余談ですが、4月中に募集開始予定の「2010ワイン投資ファンド」は今回のプリムール-2009年ものワインをそのメインの投資対象とします。この2回の現地レポートでおわかりいただけますように、今回のワインは価格上昇(=運用益)の魅力が大きく、さらに為替リスク(ユーロ対円)はほぼ解消といった円高の状況のため、期待値が高く、楽しみなファンドになりそうです。
Ⅰ. 前評判の高い2009年ものワインの出来は?
主要なワインのテイスティングを終えて、2009年もののワインの出来を客観的に考察してみると、平均レベルは非常に高い「かなりの当たり年」と言えます。

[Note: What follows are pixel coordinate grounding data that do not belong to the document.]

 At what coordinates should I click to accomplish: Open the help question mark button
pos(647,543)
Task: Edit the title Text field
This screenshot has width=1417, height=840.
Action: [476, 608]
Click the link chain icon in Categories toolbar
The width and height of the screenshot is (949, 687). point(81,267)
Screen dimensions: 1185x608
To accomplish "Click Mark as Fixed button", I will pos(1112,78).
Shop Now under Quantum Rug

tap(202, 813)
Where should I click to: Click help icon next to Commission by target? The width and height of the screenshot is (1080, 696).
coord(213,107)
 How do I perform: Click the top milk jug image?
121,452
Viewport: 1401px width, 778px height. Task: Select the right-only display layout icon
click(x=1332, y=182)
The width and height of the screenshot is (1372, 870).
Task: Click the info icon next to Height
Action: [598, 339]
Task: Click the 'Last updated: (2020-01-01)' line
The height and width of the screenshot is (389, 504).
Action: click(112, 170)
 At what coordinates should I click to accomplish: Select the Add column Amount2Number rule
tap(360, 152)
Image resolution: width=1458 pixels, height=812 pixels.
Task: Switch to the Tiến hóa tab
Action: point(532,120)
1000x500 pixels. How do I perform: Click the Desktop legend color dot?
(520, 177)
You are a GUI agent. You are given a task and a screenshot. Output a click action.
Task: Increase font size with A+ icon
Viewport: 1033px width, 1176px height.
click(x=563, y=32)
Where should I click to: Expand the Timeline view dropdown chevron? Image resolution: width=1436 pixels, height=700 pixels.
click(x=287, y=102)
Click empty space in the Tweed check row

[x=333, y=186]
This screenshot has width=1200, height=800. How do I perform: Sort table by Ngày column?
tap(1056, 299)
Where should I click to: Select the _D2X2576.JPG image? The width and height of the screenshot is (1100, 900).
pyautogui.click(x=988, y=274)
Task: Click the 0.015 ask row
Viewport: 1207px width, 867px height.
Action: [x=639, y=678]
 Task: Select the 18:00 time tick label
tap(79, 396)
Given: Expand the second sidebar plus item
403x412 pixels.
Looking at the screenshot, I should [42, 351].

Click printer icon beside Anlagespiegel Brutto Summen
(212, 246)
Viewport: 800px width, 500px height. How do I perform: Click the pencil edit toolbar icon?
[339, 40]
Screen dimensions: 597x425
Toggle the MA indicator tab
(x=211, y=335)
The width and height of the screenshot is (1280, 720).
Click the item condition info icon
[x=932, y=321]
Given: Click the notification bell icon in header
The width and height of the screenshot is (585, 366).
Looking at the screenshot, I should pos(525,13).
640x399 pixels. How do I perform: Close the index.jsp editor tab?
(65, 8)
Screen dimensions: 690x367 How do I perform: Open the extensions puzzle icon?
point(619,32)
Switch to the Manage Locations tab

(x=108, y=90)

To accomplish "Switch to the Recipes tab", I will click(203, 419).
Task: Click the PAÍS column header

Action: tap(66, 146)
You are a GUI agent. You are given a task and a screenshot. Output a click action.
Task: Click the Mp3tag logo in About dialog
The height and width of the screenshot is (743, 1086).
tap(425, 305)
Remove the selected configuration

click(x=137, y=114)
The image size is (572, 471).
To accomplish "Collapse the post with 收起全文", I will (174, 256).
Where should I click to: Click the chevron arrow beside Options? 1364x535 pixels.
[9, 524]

常に比較される偉大な当たり年の「2005年もの」と比べると、平均レベルは2005年の方が若干優れているものの、中には2005年を上回る出来のワインも多い印象を持ちました。
◆優れたワインを産出したエリアは?
ボルドーの各エリア中で、どのエリアのワインが優れているかを考えてみました。
★サンジュリアン、ポイヤック、サンテステフ地区
文句なしに、バズレが少ない。
★マルゴー地区 水準以上の出来。
★ポムロール地区 偉大なワインが多い。
★ペサック・レオニャン地区 赤に優れたワインが多い。
★サンテミリオン地区
良いものとそうでないものの差が大きい印象
◆具体的な優れたワインの銘柄は?
優れた銘柄を個別にピックアップしてみましょう。
●シャトー・ラトゥール、●ムートン・ロートシルト、●レオヴィル・ラス・カーズ、●コス・デス・トゥルネル、●モンローズ、●ポンテ・カネ、●レオヴィル・バルトン、●デュクリュ・ボーカイユ、●オー・バイイ、●スミス・オー・ラフィットなどが挙げられます。
中でも歴代最高作品と思われるワインは、つぎの5銘柄です。●ラフォン・ロシェ、●グリュオー・ラローズ、●タルボ、●パヴィヨン・ルージュ、●フィジャックなどは、驚くような出来栄えです。
今回、独断でNo.1を付けるなら、「シャトー・ラトゥール」ではないかと思います。
■ 2009年ものワインの特長!
2009年ヴィンテージの特長は、「たっぷりの熟した果実味があり、ザラつくことのないキメ細やかなタンニンが豊富で、アルコールやグセリンも十分過ぎる位のレベルで持っている」と表現できましょう。
事実かなりの数のシャトーで、2005年を上回るアルコール度数のワインが作られています。
しかしパワフルなだけではなく、とても上品で繊細な酸味もしっかりと持っており、タンニン、果実味とのバランスがとにかく素晴らしいです。
非常にハードな肉体労働と言えるプリムール・テイスティングですが、2009年ものはワインのバランスが非常に良いために、例年に比べて口の疲れもかなり少ない印象です。
今後、樽(たる)での熟成を経ていく2009年ものワインですが、出来たての今でさえ、その輝かしい将来性を垣間見せてくれるヴィンテージと言えます。